Federal policy in limbo

Among the physical sciences publishing societies whose representatives met with OSTP staff over several weeks were AIP (which publishes Physics Today and FYI), the American Physical Society, American Chemical Society, Optical Society, Society of Rheology, and American Astronomical Society.

Since 2013, when then presidential science adviser John Holdren instituted the one-year maximum embargo before research was made freely available, agencies have taken various paths to OA. The Department of Energy, Department of Defense, and National Science Foundation, which collectively account for nearly three-quarters of all federally sponsored non-biomedical research articles, enlisted CHORUS, a database established by commercial and nonprofit scientific publishers. NASA, the National Institute of Standards and Technology, and Environmental Protection Agency contracted with the National Institutes of Health’s long-standing PubMed Central public repository to house their sponsored research articles. In 2008 NIH had established an OA policy that required public release after one year.

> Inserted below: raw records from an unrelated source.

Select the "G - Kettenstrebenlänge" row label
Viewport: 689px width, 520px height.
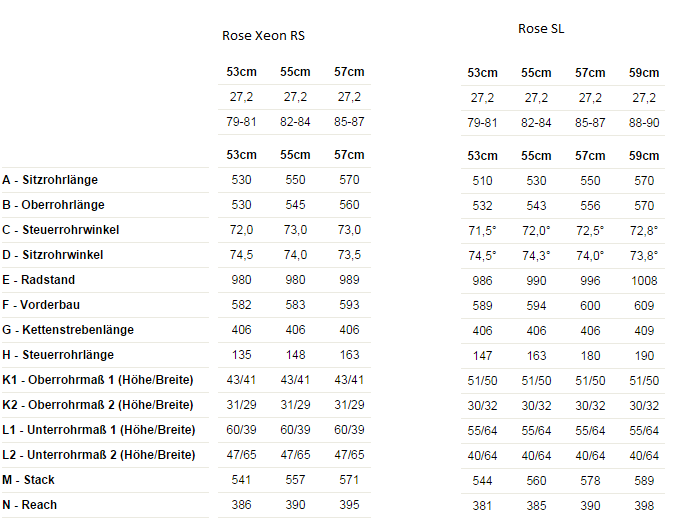[x=68, y=330]
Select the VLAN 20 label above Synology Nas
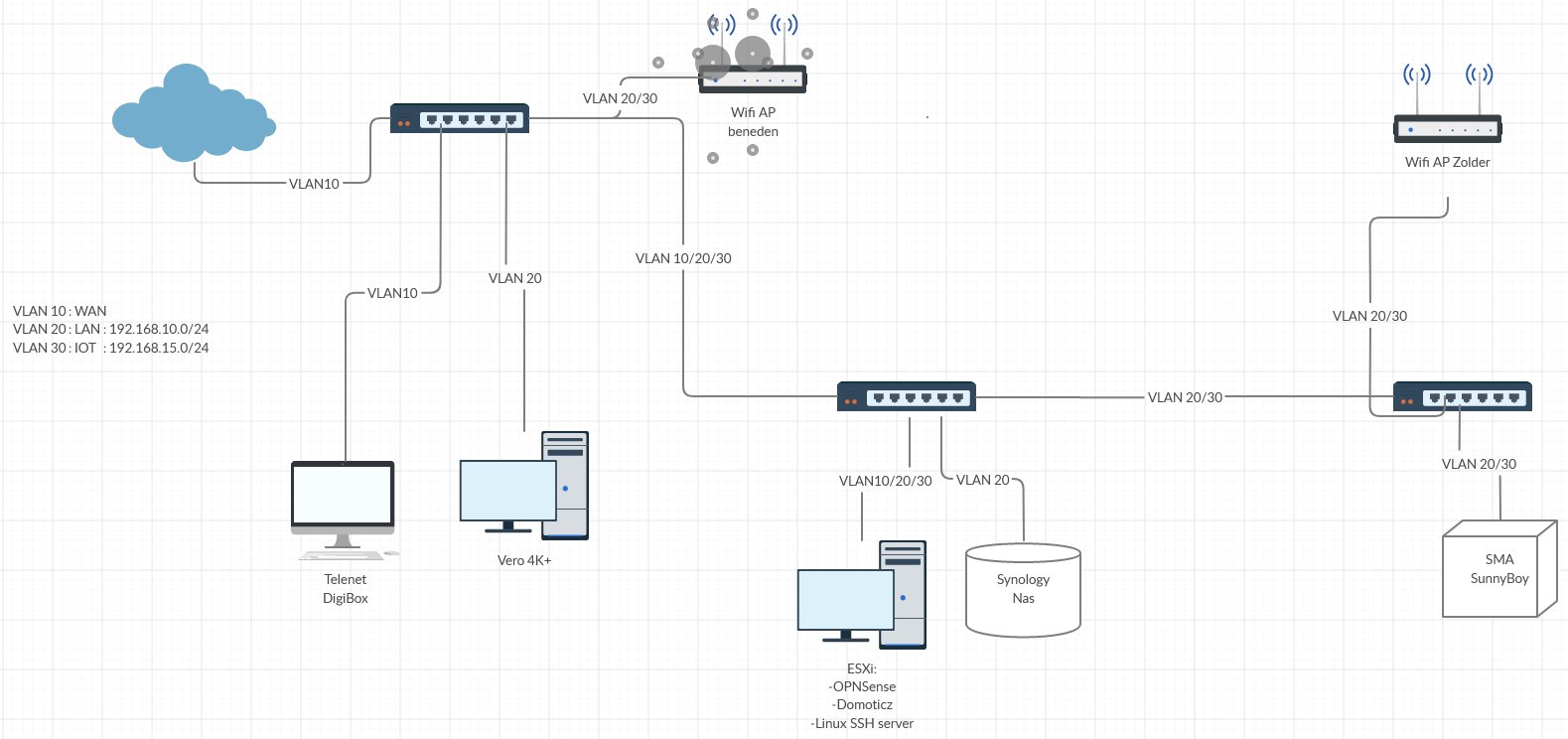 click(x=982, y=480)
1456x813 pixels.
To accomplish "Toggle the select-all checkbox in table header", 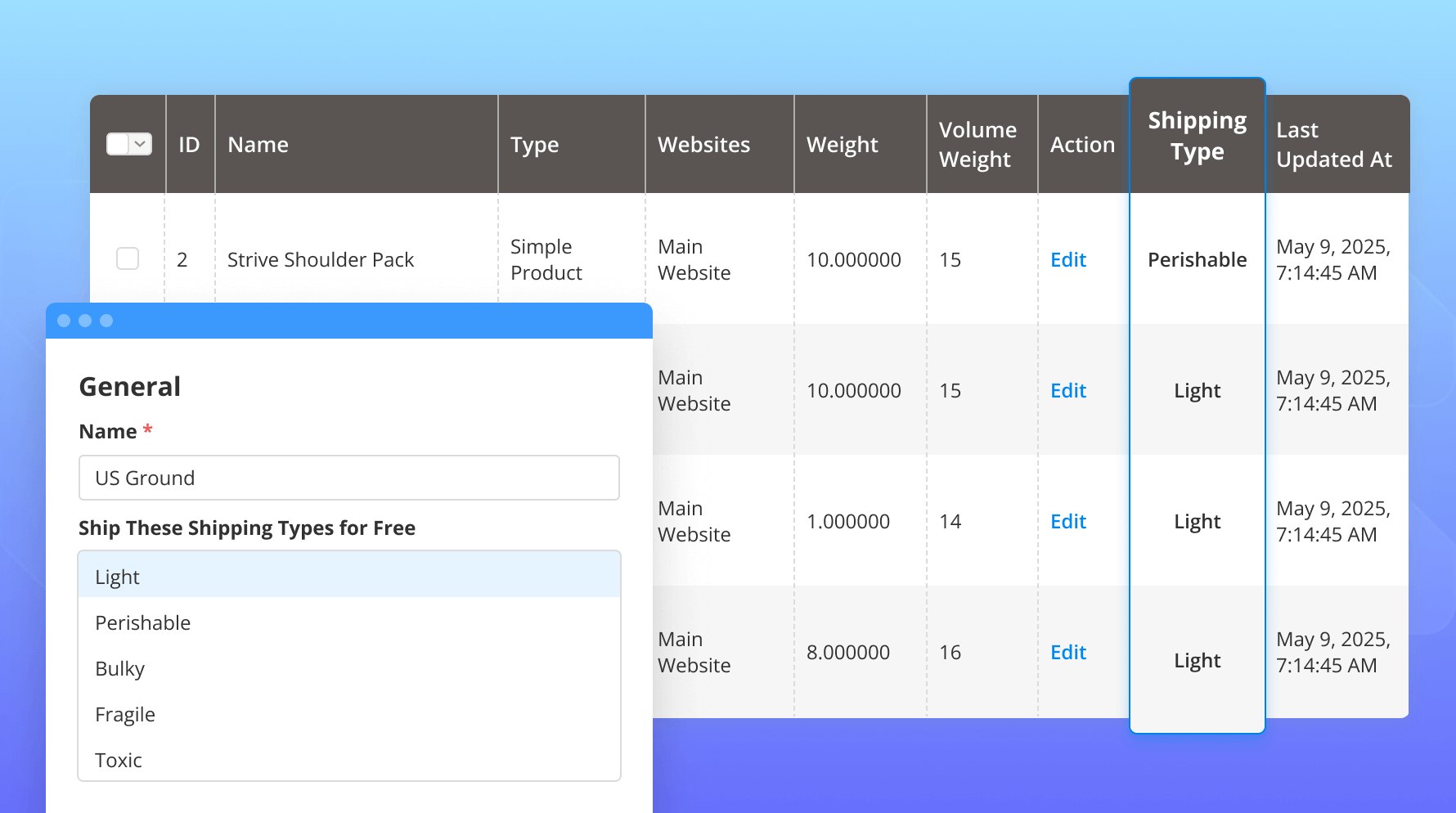I will [119, 144].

Society members attending meetings at OSTP varied as to whether they thought major revisions in OA policy were in the works. These attendees, most of whom would speak only on condition of anonymity, say interpretations depend on which staff member they consulted. “Different staff have different opinions about what should go into the policy,” says one source. Most sources believe there will be some revisions.

Publishers are most concerned that cutting back or eliminating the embargo period on OA would greatly reduce incentives for universities and other institutions to pay for their journals. “Twelve months is a natural time period that librarians consider for subscriptions,” says Fred Dylla, former CEO of AIP. The concern for embargoes is particularly great for niche journals and those that are published only quarterly, he says.

Some publishers perceive OSTP to be gathering information on whether and how well the existing policy is working. “It didn’t seem like they were just going to throw it all out and start over again,” says Joel Parriott, deputy executive officer of the American Astronomical Society. “They were looking to see if there were certain areas that could use further attention.”

Heather Joseph, executive director of the open-access advocacy organization Scholarly Publishing and Academic Resources Coalition, says the OSTP staff seemed to be interested in ensuring agencies were complying with the policy. “My read is their major questions are ‘Is this an effective policy?’ and ‘Is it good enough?’” she says.

Several sources say the OSTP review appears motivated by an overarching Trump administration drive to change whatever policies were set during President Obama’s tenure. In this case, says one, the staff appeared to focus on whether the process their predecessors had followed was flawed.

Proposed changes, if any, will likely have to be approved by Kelvin Droegemeier, whose nomination as OSTP director awaits confirmation by the Senate. His views on OA are unknown.